Materials provided ->
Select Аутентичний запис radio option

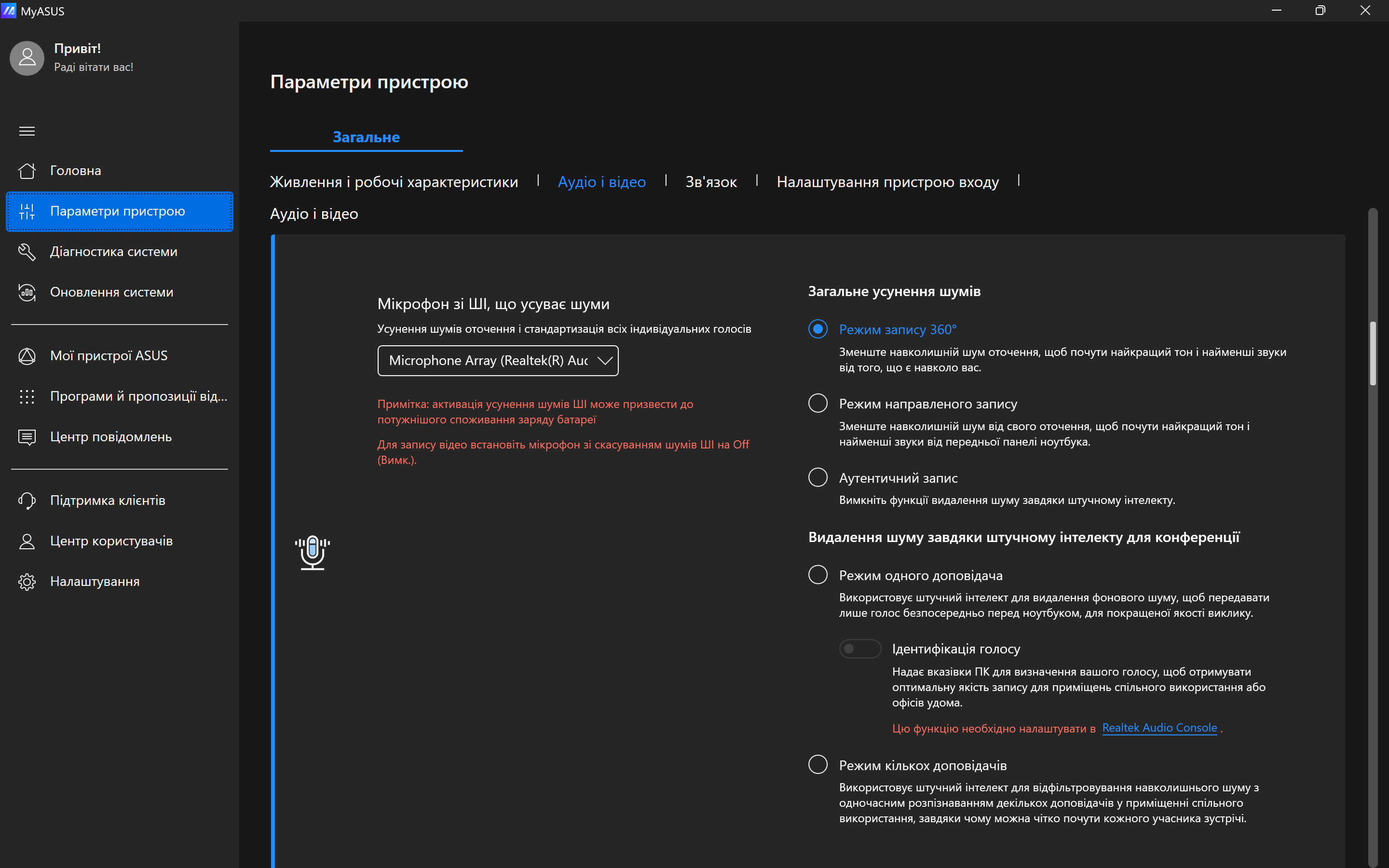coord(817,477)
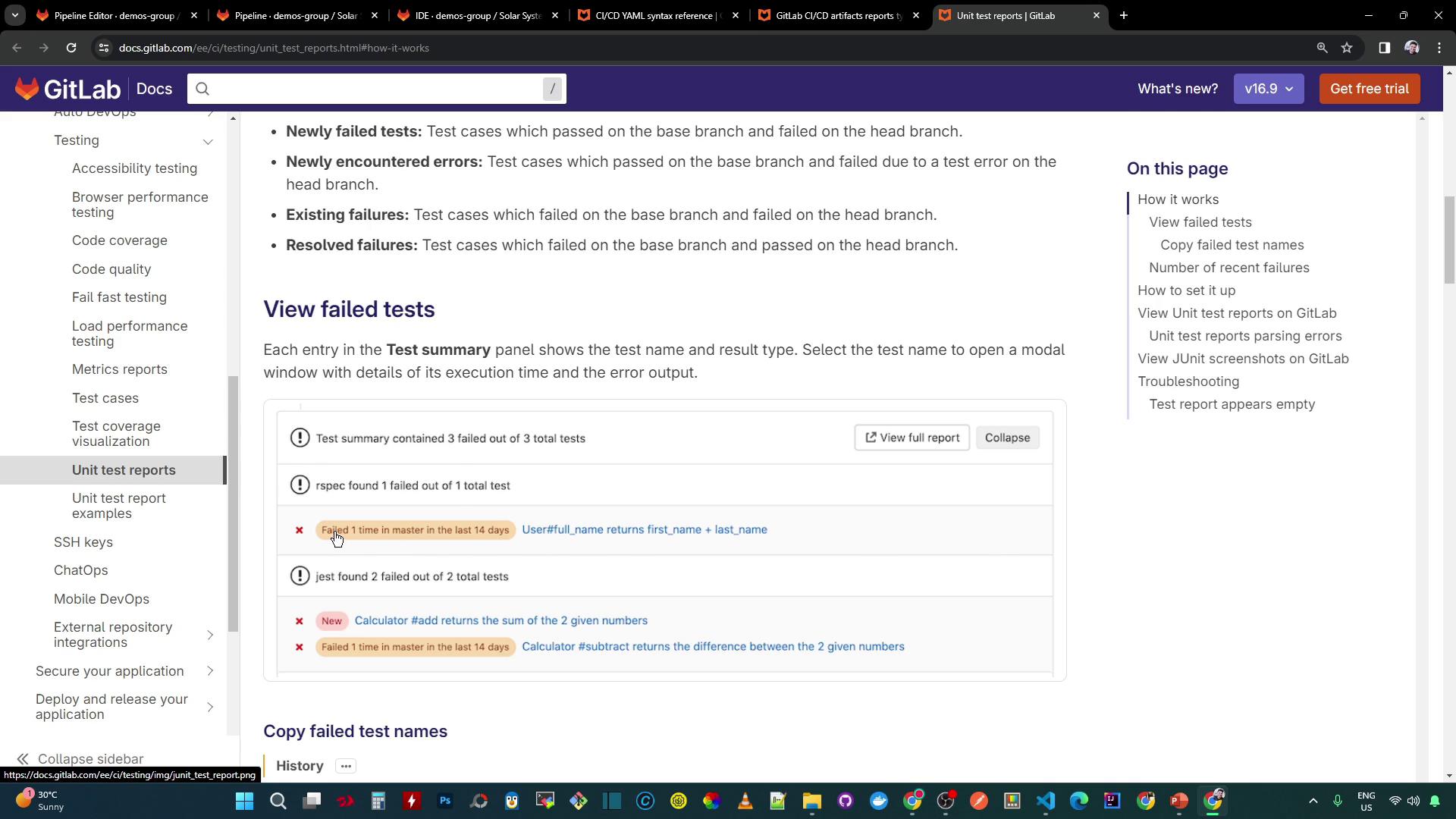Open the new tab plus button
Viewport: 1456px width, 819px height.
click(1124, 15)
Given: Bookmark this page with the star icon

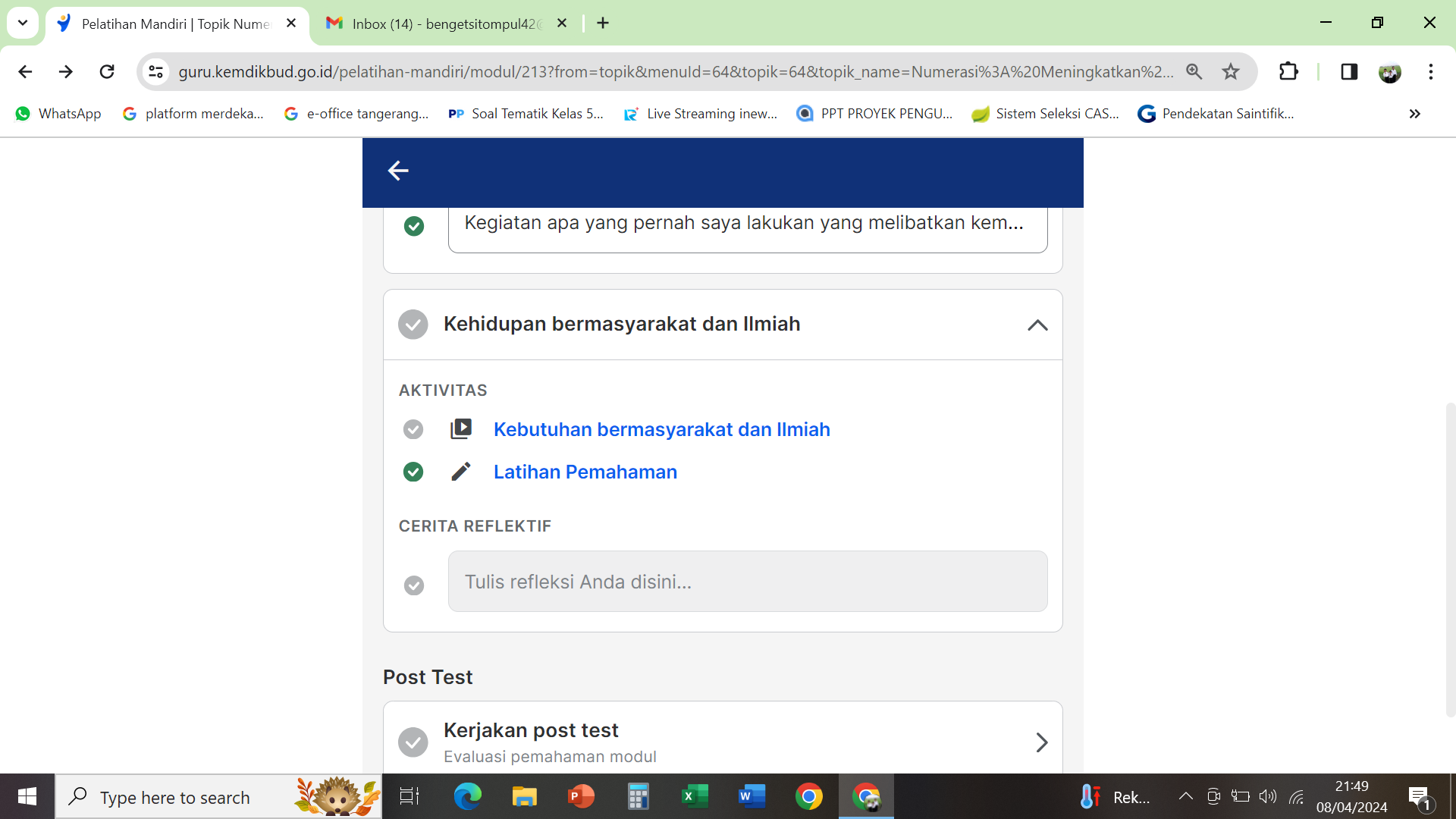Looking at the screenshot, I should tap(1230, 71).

Work request -> From the first line to the last, output the data exactly; skip any pictures.

Output of the task ->
Select Аутентичний запис radio option

coord(817,477)
Open the new tab plus button
Viewport: 1456px width, 819px height.
click(1124, 15)
Given: Bookmark this page with the star icon

Looking at the screenshot, I should tap(1230, 71).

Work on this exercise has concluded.